Потом он сел на пол, прислонившись спиной к стене, лицом к кровати, как в те вечера, когда она звала его, чтобы поговорить, или когда он врывался без разрешения, чтобы позлить ее. Мэри этого не любила — отсюда записка на двери, — и это его еще больше развлекало. Услышав, что она говорит по телефону, он стремглав мчался к ее двери, распахивал ее и громко говорил первое, что приходило в голову, пытаясь смутить ее.
Крик возмущения и ярости, потом в него летела туфля, книга или еще что-то, что попадалось под руку, потом на помощь призывался отец. Хэнк Остин поднимался по лестнице и выдворял сына — иногда с улыбкой, иногда с явным раздражением, в зависимости от настроения. Потом Мэри захлопывала дверь, но не запирала ее — в доме Остинов запираться было не принято, — а когда наконец выходила из своей спальни, Адам смотрел на нее и улыбался. Она старалась не поддаться его обаянию, старалась изо всех сил, но всегда таяла. Сестра не умела долго злиться.
Он сидел на полу и смотрел на кровать, вспоминая, как перебрасывался с ней футбольным мячом и дразнил, расспрашивая об отношениях с мальчиками, — в ответ она краснела и яростно отвергала любые предположения. Он шутил насчет того, чтобы сопровождать ее на танцы и сидеть позади нее в кино. Заботливый старший брат, такова была его роль, и он прекрасно справлялся с ней.
До того, самого главного вечера.
— Привет, — сказал Адам пустой комнате. Ответом ему была тишина. Среди цветного стекла горели свечи, отбрасывая разноцветные блики. — Мне нужно кое-что тебе рассказать. Неприятное. Дело плохо, Мэри, но я собираюсь все исправить. Обещаю. Я все исправлю.
Голос его стал хриплым, и ему это не понравилось. Пришлось сделать паузу. Ему хотелось выпить, но он никогда не пил в этой комнате. Ни разу. Немного успокоившись, Адам продолжил:
— Сначала хорошие новости, ладно? Кент выиграл. Они непобедимы. Они должны попытать счастья, Мэри, обязательно.
Он всегда рассказывал, как дела у Кента, сообщал счет каждого матча, и это возвращение к обычной жизни немного помогало. Ему становилось легче дышать, голос не срывался.

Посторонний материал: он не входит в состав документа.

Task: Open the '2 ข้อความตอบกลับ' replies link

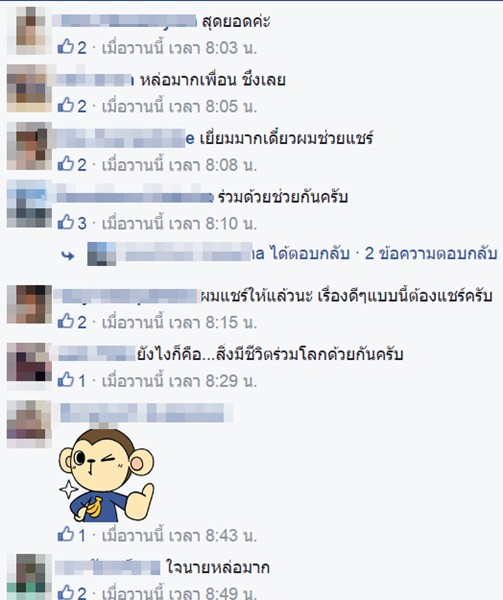Action: click(431, 254)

— Ну вот, — продолжил Адам. — Теперь я расскажу остальное. Что я сделал — и что собираюсь сделать, чтобы это исправить.
Он опустил голову и заговорил, обращаясь к освещенному свечами полу. Рассказал все, что знал, затем еще раз попросил прощения — так было и так будет всегда, — потом встал и по очереди задул свечи. Когда погасла последняя свеча и комната погрузилась в темноту, он вышел, закрыл за собой дверь и поехал к матери Рейчел Бонд.
12
Адам думал, что девушка с ярким лаком на ногтях росла в каком-нибудь красивом и безопасном месте. Когда он увидел обшарпанный многоквартирный дом, в котором обитали двое из его теперешних клиентов и бесчисленное количество прошлых, то поначалу удивился. Потом вспомнил, почему девушка пришла к нему — ее отец уже много лет сидел в тюрьме, и ничто не указывало, что она из обеспеченной семьи, — и понял, что снова делает то, что не должен. Превращает Рейчел Бонд в Мэри-Линн Остин.

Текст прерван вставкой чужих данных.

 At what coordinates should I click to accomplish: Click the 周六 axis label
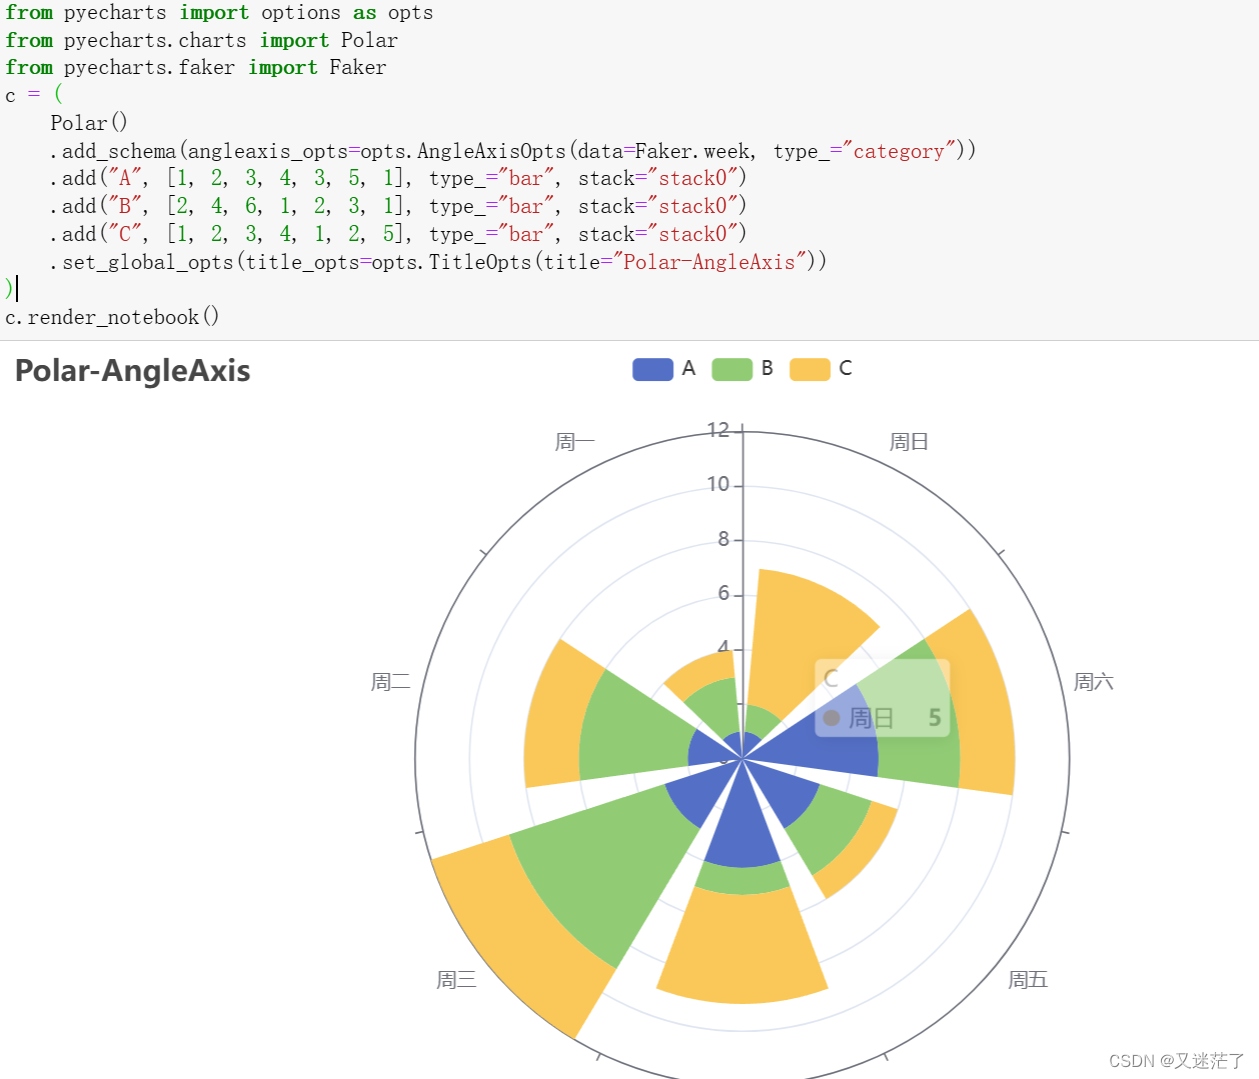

Перед дверью дома стоял фургон одного из новостных каналов из Кливленда, но сотрудники, похоже, загружали в него свое оборудование. Адам приоткрыл окно и курил, пока они не уехали. Затем вышел из «Джипа» и направился к двери, твердо намеренный выполнить обещание.
Наверное, она уже слышала много обещаний. Но не таких, как его.
Первой реакцией на стук был крик:
— Сказала же, что нам больше не о чем говорить!
— Я не репортер, миссис Бонд.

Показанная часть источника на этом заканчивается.